§ PROBLEM DETAILS
Rewrite every line of the records from the line holding "Identify the click" through the end of the records, both included, and offset each coordinate in the answers by adding 18. Leave the pictures out.

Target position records
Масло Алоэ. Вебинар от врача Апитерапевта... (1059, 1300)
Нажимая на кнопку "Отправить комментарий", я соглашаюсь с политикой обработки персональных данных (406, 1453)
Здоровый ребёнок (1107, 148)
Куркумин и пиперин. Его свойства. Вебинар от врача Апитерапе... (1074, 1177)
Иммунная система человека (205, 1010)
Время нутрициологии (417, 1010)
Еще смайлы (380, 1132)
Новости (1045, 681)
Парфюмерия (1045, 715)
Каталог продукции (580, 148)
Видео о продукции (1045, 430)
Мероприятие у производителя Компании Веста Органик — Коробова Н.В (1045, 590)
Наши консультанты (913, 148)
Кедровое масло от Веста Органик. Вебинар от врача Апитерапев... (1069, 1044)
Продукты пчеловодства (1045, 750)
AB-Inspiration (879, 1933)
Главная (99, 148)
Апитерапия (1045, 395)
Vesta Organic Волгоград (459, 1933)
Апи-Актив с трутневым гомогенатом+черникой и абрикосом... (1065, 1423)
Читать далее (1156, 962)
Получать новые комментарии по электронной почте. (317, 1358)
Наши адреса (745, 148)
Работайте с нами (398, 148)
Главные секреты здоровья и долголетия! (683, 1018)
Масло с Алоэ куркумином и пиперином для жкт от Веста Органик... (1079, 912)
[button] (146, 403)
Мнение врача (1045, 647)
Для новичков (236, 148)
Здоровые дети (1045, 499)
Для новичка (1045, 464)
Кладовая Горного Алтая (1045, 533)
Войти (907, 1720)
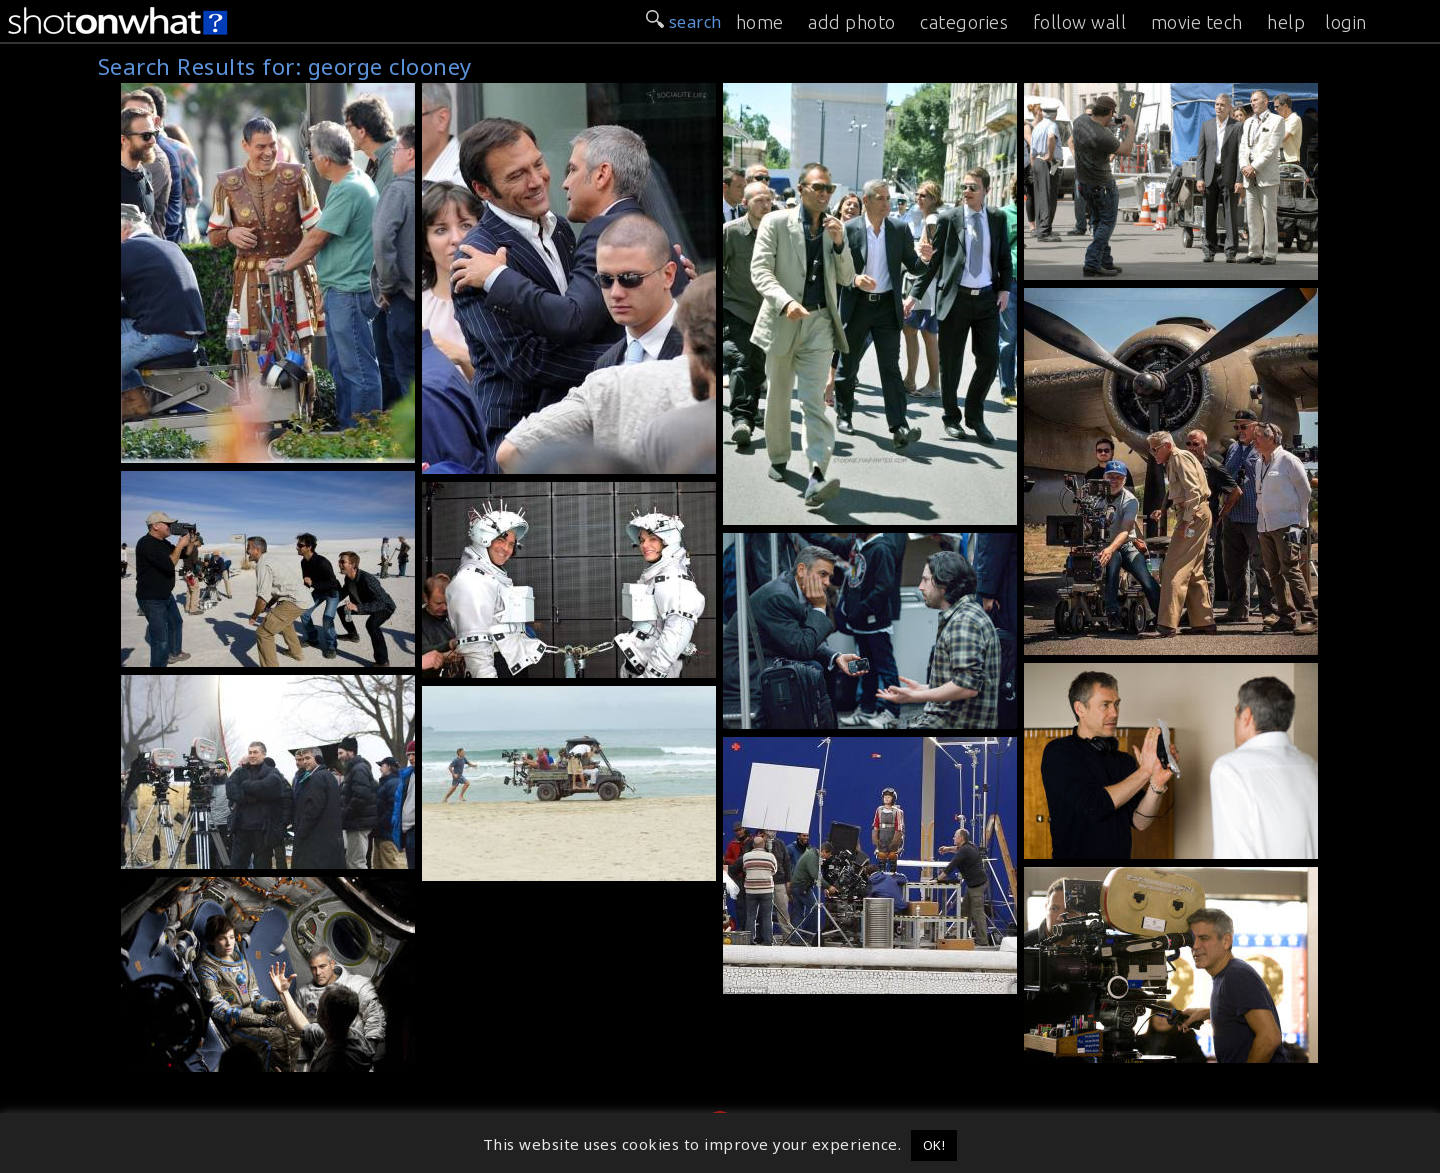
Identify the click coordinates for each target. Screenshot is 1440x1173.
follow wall (1080, 22)
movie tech (1197, 22)
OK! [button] (934, 1145)
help (1286, 22)
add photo (852, 22)
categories (964, 22)
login (1346, 22)
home (760, 22)
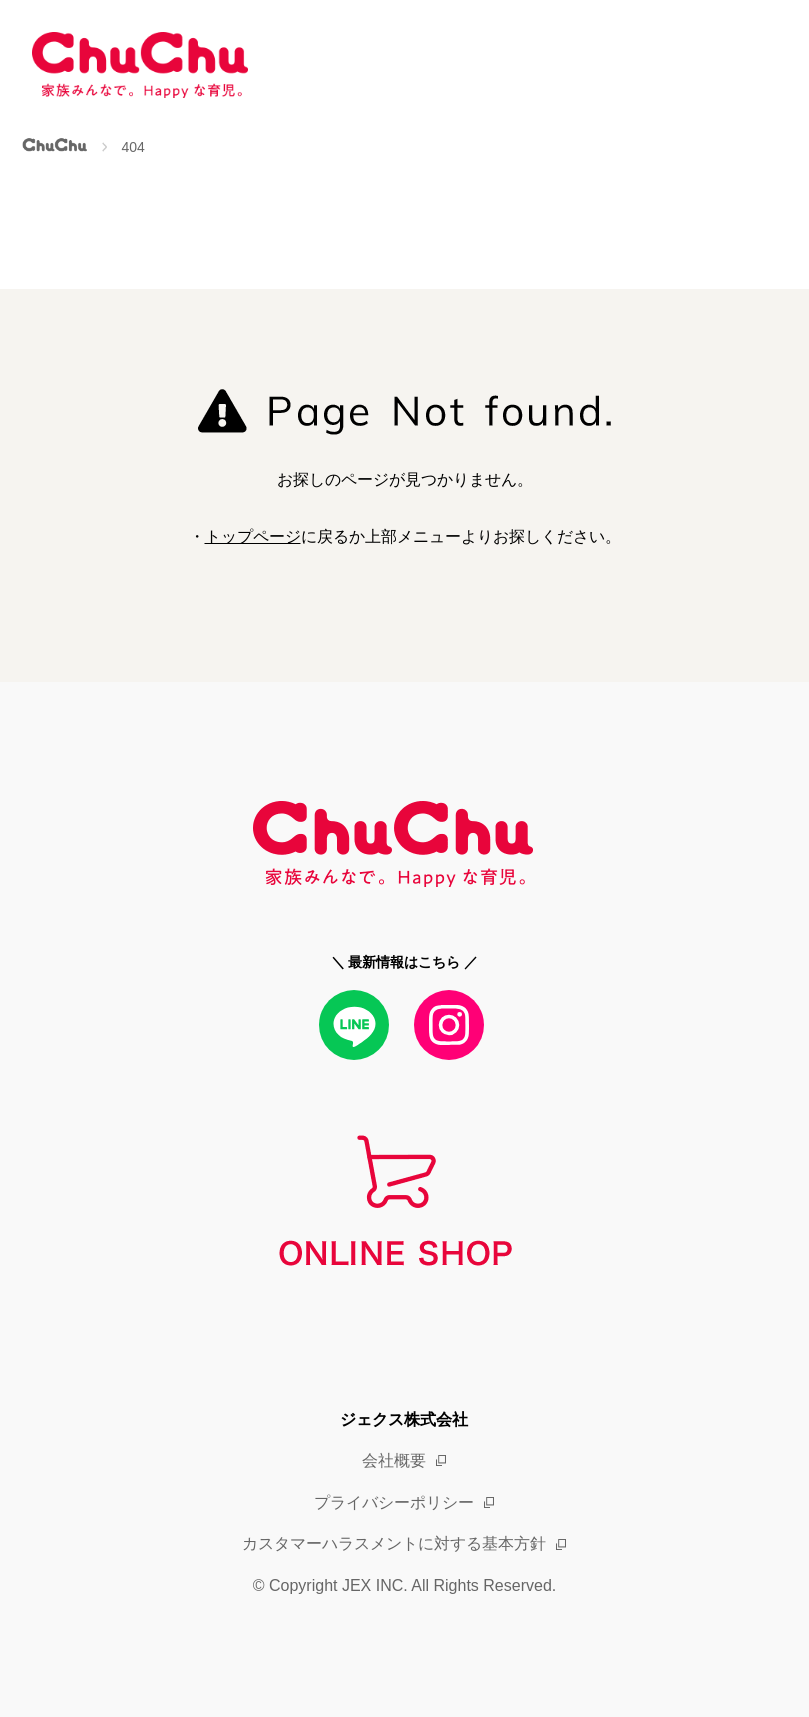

§ FULL RESPONSE
Identify the click coordinates for each target. Screenshot is 1440x1173.
follow wall (1098, 40)
movie tech (1215, 40)
OK! [button] (952, 1163)
help (1304, 40)
add photo (870, 40)
categories (982, 40)
login (1364, 40)
home (778, 40)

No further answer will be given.